Investors worry firm won’t raise enough cash to cover rising debt burden
Kier shares have once again tumbled to an all-time low as traders doubt the firm can pay down enough debt with the cash raised through the sale of four businesses.
In a statement this morning, the £4.5bn-turnover firm said it would axe 1,200 jobs as well as a seek the sale of its housing, development, FM and environmental services arms.
But investors once again found cause for concern in an official Kier announcement, with the group’s share price losing a further 17% of its value and trading for 108p apiece as of 12.30pm on Monday.
Kier’s stock traded for 988p on 18 June last year and was still worth 278p at the end of last month despite a rights issue in December – but it haemorrhaged value a fortnight ago after Kier announced its second write down since the start of the year.

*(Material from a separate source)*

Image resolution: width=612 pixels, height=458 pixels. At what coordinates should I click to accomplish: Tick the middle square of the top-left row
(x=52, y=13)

In this morning’s update Kier also revised its debt figure up again, saying its month-end net debt figure for 2019 would be up to £450m – despite previously saying it would be £420m.
Stephen Rawlinson, an independent analyst, said investors are selling shares because they are unconvinced a “fire sale” of Kier’s businesses will raise cash to pay down enough of its debt.
“The City thinks Kier will come back offering more equity,” he said. Equity could be offered to investors for cash – as with its rights issue – or, more likely, to its creditors in exchange for debt cancellation.
He added: “Kier plans to sell-off these businesses under pressure, in a buyers’ market – they won’t raise enough cash. Look at Mitie: it wanted a £100m for its social housing arm but ended up selling it to Mears for £22m [in November], and had to make a £14m write down on its bad assets.”
Kier’s market capitalisation now values the entire group at around £210m – more than £50m less than was raised through a rights issue in December in an attempt to stave off a balance sheet crisis.
Rawlinson also said the businesses being brought to the market are the “good bits,” suggesting that the Middle East and housing maintenance divisions are only staying with the group because their bad assets would make it to difficult to entice a buyer.
And Cenkos analyst Kevin Cammack admitted: “[It’s a] more extensive abandonment than I expected. I didn’t expect Kier Living to go, only Property and FM. Clearly there has also been something of a run by its supply chain too, hence the further weakening of debt. Davies is signalling a bit of a return to Kier pre-2000, back to contracting basics.”